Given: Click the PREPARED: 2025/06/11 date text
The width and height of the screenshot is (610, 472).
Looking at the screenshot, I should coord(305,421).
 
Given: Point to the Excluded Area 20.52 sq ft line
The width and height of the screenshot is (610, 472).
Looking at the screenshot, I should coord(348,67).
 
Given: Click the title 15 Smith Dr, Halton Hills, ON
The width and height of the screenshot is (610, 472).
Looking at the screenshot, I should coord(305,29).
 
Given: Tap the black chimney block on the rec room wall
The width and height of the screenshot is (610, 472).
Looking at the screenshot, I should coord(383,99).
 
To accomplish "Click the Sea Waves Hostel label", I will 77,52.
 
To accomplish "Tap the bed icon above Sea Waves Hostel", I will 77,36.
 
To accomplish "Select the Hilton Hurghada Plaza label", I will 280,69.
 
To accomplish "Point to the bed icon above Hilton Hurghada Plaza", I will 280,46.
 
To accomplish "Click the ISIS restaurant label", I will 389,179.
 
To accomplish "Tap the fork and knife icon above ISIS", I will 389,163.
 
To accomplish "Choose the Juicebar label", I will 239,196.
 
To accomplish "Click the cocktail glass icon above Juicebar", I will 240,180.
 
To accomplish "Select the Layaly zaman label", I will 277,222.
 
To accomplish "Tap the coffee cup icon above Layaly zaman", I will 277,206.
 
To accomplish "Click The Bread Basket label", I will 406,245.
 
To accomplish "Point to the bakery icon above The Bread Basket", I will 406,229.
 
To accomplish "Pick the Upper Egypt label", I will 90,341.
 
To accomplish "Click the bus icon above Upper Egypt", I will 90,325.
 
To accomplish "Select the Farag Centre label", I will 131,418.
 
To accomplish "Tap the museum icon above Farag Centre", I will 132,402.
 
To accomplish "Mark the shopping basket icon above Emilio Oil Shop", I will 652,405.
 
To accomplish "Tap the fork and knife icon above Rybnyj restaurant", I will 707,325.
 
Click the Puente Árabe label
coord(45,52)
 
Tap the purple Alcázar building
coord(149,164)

--------------------------------------------------

What this task involves => Please echo every one of the entries above word for word.

Answer below =>
Given: Click the PREPARED: 2025/06/11 date text
The width and height of the screenshot is (610, 472).
Looking at the screenshot, I should coord(305,421).
 
Given: Point to the Excluded Area 20.52 sq ft line
The width and height of the screenshot is (610, 472).
Looking at the screenshot, I should coord(348,67).
 
Given: Click the title 15 Smith Dr, Halton Hills, ON
The width and height of the screenshot is (610, 472).
Looking at the screenshot, I should coord(305,29).
 
Given: Tap the black chimney block on the rec room wall
The width and height of the screenshot is (610, 472).
Looking at the screenshot, I should coord(383,99).
 
To accomplish "Click the Sea Waves Hostel label", I will 77,52.
 
To accomplish "Tap the bed icon above Sea Waves Hostel", I will 77,36.
 
To accomplish "Select the Hilton Hurghada Plaza label", I will 280,69.
 
To accomplish "Point to the bed icon above Hilton Hurghada Plaza", I will 280,46.
 
To accomplish "Click the ISIS restaurant label", I will 389,179.
 
To accomplish "Tap the fork and knife icon above ISIS", I will 389,163.
 
To accomplish "Choose the Juicebar label", I will 239,196.
 
To accomplish "Click the cocktail glass icon above Juicebar", I will 240,180.
 
To accomplish "Select the Layaly zaman label", I will 277,222.
 
To accomplish "Tap the coffee cup icon above Layaly zaman", I will 277,206.
 
To accomplish "Click The Bread Basket label", I will 406,245.
 
To accomplish "Point to the bakery icon above The Bread Basket", I will 406,229.
 
To accomplish "Pick the Upper Egypt label", I will 90,341.
 
To accomplish "Click the bus icon above Upper Egypt", I will 90,325.
 
To accomplish "Select the Farag Centre label", I will 131,418.
 
To accomplish "Tap the museum icon above Farag Centre", I will 132,402.
 
To accomplish "Mark the shopping basket icon above Emilio Oil Shop", I will 652,405.
 
To accomplish "Tap the fork and knife icon above Rybnyj restaurant", I will 707,325.
 
Click the Puente Árabe label
coord(45,52)
 
Tap the purple Alcázar building
coord(149,164)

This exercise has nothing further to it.